*** INPUT RECORDS
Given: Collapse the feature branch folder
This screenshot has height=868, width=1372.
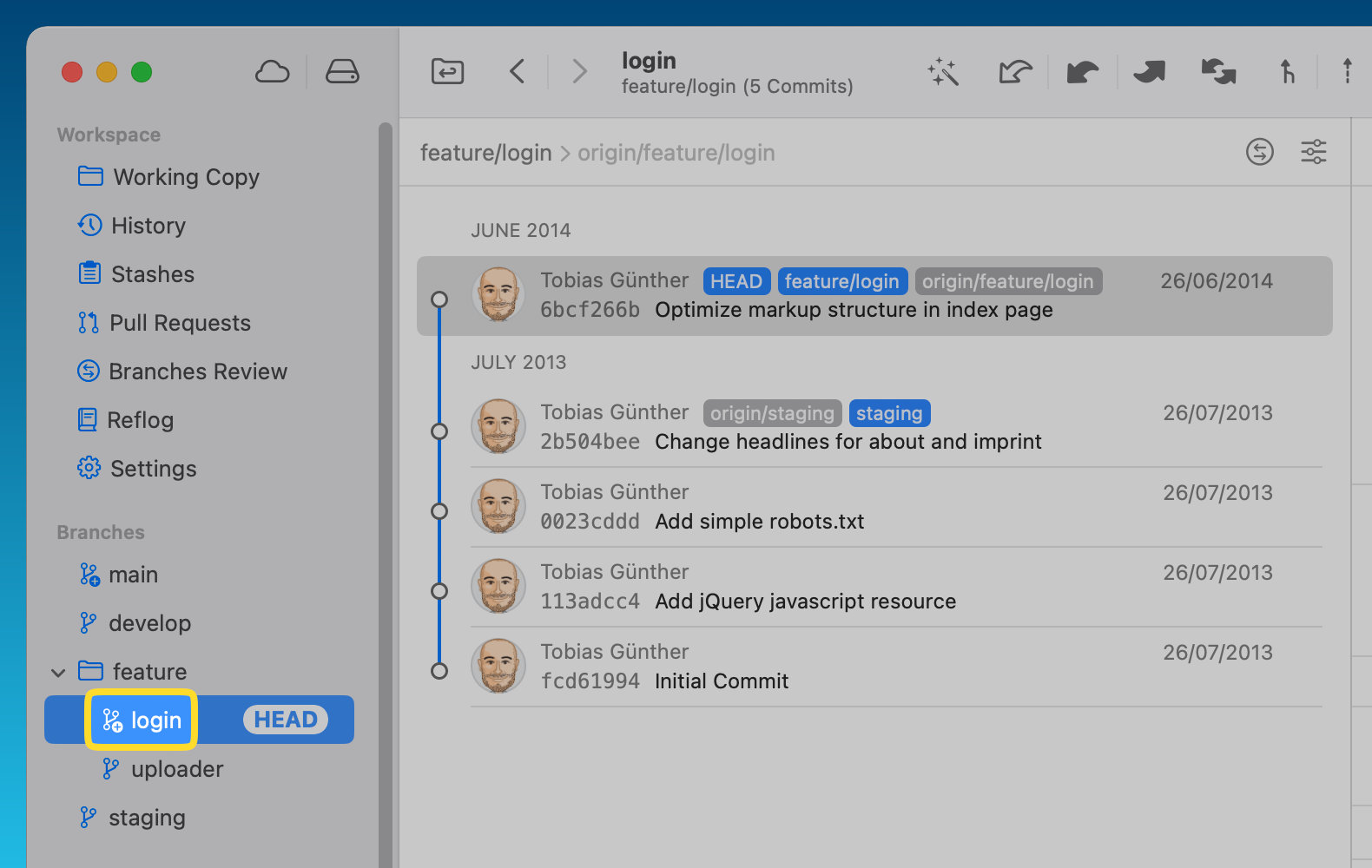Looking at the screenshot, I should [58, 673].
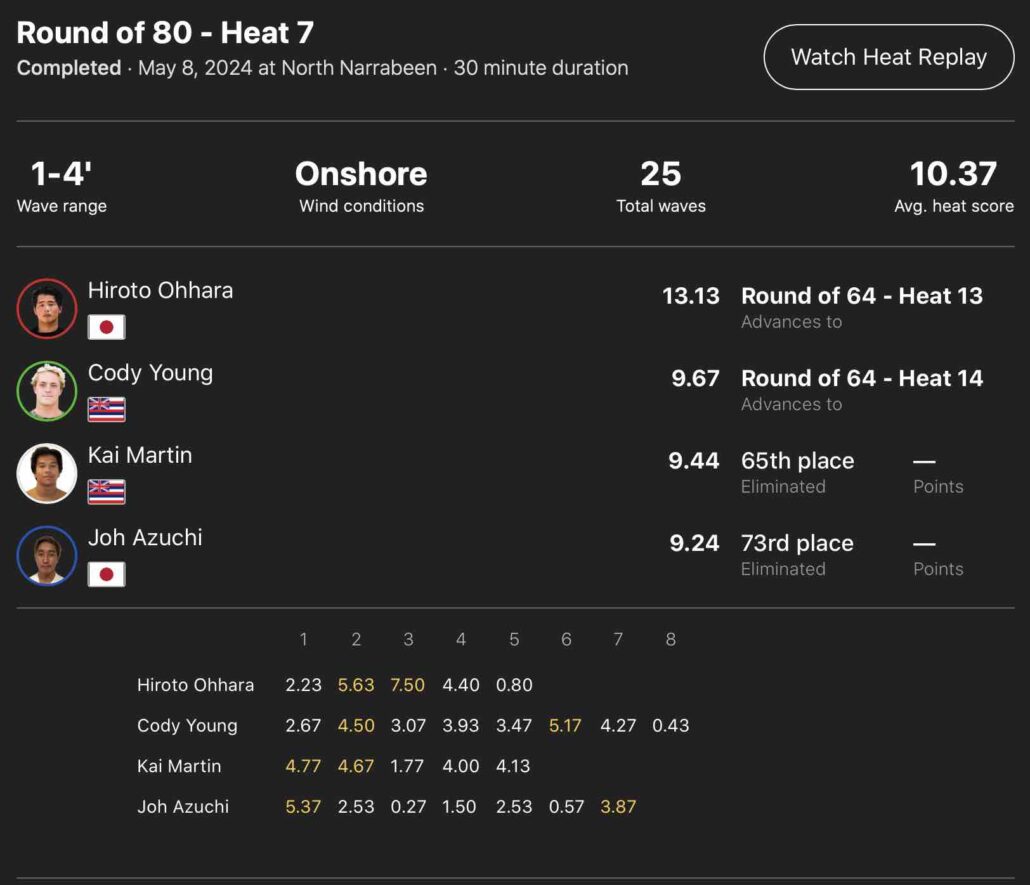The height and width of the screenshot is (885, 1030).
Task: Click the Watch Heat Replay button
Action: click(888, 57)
******
*** INPUT RECORDS
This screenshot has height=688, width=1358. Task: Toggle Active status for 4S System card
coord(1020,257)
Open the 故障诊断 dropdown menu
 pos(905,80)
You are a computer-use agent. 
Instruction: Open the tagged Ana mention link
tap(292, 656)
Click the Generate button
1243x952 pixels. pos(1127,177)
******
*** INPUT RECORDS
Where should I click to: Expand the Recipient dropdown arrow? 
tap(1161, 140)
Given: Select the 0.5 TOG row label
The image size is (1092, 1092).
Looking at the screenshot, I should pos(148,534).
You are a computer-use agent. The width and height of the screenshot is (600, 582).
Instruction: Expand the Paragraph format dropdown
******
Can you present everything from the line containing "This screenshot has height=688, width=1358." down to the line containing "1243x952 pixels. pos(1127,177)" as a Markdown table with columns No. and Text, numbering each row and leaving out any blank lines?

| No. | Text |
|---|---|
| 1 | This screenshot has height=688, width=1358. Task: Toggle Active status for 4S System card |
| 2 | coord(1020,257) |
| 3 | Open the 故障诊断 dropdown menu |
| 4 |  pos(905,80) |
| 5 | You are a computer-use agent.  |
| 6 | Instruction: Open the tagged Ana mention link |
| 7 | tap(292, 656) |
| 8 | Click the Generate button |
| 9 | 1243x952 pixels. pos(1127,177) |